Eschatologie et Résistance
L'excipit du livre propose alors une eschatologie à rebours. Après l’épisode de l’accès au paradis, le narrateur se retrouve dans un état neutre, décidant de « se consoler en définitive sans bonheur ni souffrance », comme un sujet sédaté dans un purgatoire sans horizon. Il reprend le fil, accepte de ne plus être vu, réintègre au mieux le « corps témoin », décide d’« habiter lourdement comme squelette à la cave et de cacher le charnier sous la buée », tout en continuant de fuir, de changer de nom, de louer des pseudonymes pour recommencer « l’innocence fictive sans culpabilité avant l’exténuation ». Le Jugement dernier n’a pas eu lieu ; à la place, une série de verdicts intérieurs, toujours révisables, condamnent le sujet à vivre avec ses restes. Nommer paradis ce qui s’ouvre sous la main quand le déboulé du vent joue dans les boyaux revient à reconnaître que l’unique au-delà accessible est celui que l’on fabrique dans sa propre chair et dans son propre langage, à force de lucidité.
De cette fusion de l’espace gigogne naît une vision du paradis où chaque promesse de lumière contient encore une poche d'ombre, et où l'homme, con-damné à se débattre entre remords et survie, ne peut compter que sur des grâces brèves, dispersées dans la poussière du monde.
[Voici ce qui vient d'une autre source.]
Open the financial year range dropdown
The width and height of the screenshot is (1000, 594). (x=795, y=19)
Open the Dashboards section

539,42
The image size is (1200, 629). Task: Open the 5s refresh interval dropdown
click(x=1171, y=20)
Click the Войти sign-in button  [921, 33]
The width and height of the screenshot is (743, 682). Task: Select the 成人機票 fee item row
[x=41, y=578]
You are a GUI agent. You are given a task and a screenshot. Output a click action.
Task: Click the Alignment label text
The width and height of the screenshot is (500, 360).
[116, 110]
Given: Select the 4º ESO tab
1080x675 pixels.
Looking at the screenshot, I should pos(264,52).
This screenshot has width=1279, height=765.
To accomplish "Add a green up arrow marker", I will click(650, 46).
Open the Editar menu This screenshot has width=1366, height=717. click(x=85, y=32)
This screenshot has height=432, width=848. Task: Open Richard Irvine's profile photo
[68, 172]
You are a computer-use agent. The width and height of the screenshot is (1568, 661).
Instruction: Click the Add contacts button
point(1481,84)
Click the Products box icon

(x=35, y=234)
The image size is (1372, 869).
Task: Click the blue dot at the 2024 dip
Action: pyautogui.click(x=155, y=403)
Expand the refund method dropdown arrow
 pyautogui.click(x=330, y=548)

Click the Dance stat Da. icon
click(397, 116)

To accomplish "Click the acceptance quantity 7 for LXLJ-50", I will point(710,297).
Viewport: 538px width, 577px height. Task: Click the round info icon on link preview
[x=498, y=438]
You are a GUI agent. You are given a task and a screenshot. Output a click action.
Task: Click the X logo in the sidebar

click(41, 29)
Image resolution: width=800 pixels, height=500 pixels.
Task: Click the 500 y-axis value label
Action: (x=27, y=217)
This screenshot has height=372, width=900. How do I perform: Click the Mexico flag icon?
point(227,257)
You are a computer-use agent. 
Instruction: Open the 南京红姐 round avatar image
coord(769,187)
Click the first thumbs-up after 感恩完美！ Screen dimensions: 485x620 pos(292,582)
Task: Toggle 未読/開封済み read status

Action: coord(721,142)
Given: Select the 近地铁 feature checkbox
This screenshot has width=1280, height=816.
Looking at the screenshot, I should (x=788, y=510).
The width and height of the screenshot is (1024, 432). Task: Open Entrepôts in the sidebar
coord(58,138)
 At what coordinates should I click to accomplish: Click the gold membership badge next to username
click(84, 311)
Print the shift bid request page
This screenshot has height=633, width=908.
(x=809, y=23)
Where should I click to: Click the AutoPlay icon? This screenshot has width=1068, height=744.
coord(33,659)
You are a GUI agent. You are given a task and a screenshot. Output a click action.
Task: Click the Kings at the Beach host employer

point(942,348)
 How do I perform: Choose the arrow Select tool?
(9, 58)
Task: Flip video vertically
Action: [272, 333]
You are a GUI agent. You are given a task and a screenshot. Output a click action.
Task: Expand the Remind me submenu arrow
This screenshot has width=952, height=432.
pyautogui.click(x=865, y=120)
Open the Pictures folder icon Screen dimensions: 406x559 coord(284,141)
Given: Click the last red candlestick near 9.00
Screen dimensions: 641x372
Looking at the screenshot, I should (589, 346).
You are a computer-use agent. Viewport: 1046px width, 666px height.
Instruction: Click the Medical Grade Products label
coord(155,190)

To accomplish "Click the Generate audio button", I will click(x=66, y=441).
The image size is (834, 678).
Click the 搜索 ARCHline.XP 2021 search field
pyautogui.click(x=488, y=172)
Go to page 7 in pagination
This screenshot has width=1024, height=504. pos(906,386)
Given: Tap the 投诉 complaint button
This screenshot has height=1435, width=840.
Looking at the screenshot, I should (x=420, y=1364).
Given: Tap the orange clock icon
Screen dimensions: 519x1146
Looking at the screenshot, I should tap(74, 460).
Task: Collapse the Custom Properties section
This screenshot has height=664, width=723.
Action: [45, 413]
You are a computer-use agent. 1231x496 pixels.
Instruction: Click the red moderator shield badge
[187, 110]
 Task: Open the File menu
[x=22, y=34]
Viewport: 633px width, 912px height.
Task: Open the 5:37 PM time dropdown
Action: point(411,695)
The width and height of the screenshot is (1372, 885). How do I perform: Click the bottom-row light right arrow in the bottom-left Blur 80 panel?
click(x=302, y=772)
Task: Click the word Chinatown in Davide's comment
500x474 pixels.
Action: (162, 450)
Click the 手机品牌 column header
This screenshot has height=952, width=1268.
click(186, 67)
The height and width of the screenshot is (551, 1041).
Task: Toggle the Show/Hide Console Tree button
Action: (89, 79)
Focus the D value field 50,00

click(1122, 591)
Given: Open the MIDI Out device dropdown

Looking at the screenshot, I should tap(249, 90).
Le texte se rapproche de la mystique négative (Maître Eckhart ou Saint Jean de la Croix) qui évoque une « nuit obscure » où l'on doit traverser toutes ses enveloppes pour atteindre le nu de l'être. Ici, cette traversée n'est pas une ascension intérieure mais un décapage. Le narrateur s'arrache à son nom, à son passé, à son identité même, comme si la voie vers un quelconque salut exigeait d'abord de n'être plus personne.
C'est bien dans l’acceptation de la chute que réside la grâce paradoxale du texte. Une chute qui devient une ascèse. Creuser devient une prière. Le silence de la ponctuation devient un équivalent de cette « suspension » dont parlait Grégoire de Nysse lorsqu'il décrivait l'avancée vers Dieu comme un mouvement sans fin. Sauf qu'ici, l'infini n'existe plus. Il ne reste qu'un mouvement, presque animal, porté par l'habitude d'avancer. La théologie n'est donc plus une doctrine : elle devient une manière de tenir debout. En cela, Paradis gigogne n'est pas un texte religieux, mais un texte qui parle le même langage que les grandes questions religieuses. Il demande ce qu'il reste à un être humain quand il n'a plus de justification, plus de repère vertical, plus de récit pour légitimer sa peine. Il répond par une forme de résistance nue, par une marche sans horizon, par un usage fragile du mot « paradis » comme on prononce un mot troué pour ne pas sombrer. Le livre rappelle à sa manière les récits où Dieu est précisément ce qui manque, et où le chemin survit malgré l'absence de destination. Ce n'est pas une théologie qui rassure. C'en est une qui constate. Et dans cette lucidité, paradoxalement, se trouve une forme de dignité « heureuse ».